Aktor zdradził, że twórcom "Gry o tron" udało się stworzyć zaskakujące zakończenie, które mimo wszystko pozostaje spójne z dotychczasowym rozwojem akcji. Przyznał też, że praca nad ósmym sezonem okazała się wyjątkowo wyczerpująca: Pracowaliśmy ciężej niż kiedykolwiek wcześniej, na nagranie tych sześciu odcinków poświęciliśmy więcej czasu niż na poprzednie dwa sezony. Nie oszczędzaliśmy się w żaden sposób. Wszystko to zapowiada spektakularny finał!

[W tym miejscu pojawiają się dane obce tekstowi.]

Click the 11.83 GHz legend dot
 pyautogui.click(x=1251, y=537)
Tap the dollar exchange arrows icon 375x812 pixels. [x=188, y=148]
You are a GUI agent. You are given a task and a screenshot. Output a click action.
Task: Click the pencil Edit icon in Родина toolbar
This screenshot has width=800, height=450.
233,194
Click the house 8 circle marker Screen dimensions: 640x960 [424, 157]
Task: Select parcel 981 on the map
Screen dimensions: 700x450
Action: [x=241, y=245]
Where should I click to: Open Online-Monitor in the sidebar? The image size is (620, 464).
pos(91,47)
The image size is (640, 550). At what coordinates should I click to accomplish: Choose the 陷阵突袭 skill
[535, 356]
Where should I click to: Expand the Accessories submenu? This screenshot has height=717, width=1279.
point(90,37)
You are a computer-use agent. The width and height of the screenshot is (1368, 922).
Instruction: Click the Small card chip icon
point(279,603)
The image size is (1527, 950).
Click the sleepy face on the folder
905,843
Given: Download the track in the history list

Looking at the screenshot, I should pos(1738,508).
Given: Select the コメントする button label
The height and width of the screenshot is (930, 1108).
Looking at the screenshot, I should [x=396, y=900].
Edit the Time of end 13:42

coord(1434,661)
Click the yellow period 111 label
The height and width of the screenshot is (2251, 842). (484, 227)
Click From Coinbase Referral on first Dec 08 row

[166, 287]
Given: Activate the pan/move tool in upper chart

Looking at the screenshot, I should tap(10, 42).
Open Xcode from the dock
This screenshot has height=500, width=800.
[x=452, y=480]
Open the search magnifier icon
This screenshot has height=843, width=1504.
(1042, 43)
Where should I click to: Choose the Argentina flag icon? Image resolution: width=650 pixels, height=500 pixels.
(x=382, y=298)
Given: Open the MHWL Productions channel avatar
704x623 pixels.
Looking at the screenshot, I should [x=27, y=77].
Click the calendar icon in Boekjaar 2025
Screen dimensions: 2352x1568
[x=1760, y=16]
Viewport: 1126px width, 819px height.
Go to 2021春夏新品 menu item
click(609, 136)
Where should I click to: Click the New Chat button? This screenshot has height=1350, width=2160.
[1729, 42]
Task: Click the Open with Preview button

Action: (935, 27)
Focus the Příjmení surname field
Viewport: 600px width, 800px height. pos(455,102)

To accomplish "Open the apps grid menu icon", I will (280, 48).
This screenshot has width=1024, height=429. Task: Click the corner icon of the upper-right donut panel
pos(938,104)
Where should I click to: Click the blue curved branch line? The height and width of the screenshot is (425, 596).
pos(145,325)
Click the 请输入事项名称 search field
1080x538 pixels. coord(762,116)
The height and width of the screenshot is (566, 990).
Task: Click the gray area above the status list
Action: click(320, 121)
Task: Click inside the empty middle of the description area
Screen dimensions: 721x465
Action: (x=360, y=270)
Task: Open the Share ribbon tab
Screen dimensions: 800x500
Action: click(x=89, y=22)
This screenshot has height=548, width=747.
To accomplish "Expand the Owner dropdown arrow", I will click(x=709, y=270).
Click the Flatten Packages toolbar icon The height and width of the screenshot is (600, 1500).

Jednak najciekawsza wydaje się odpowiedź na pytanie, czy Coster-Waldau nakręcił już swoją ostatnią - ponoć bardzo emocjonującą - scenę. Nagrałem już ostatnią scenę w scenariuszu - powiedział aktor reporterowi, aby zaraz się poprawić: Ostatnią scenę z moim udziałem!. Aktor wyglądał na dość przejętego swoją pomyłką. Czyżby przez przypadek zdradził coś, czego nie powinien był mówić? Wygląda na to, że zobaczymy Jaimego Lannistera w finalnej scenie "Gry o tron"! Czy to może oznaczać, że brat Cersei przetrwa wojnę z Innymi?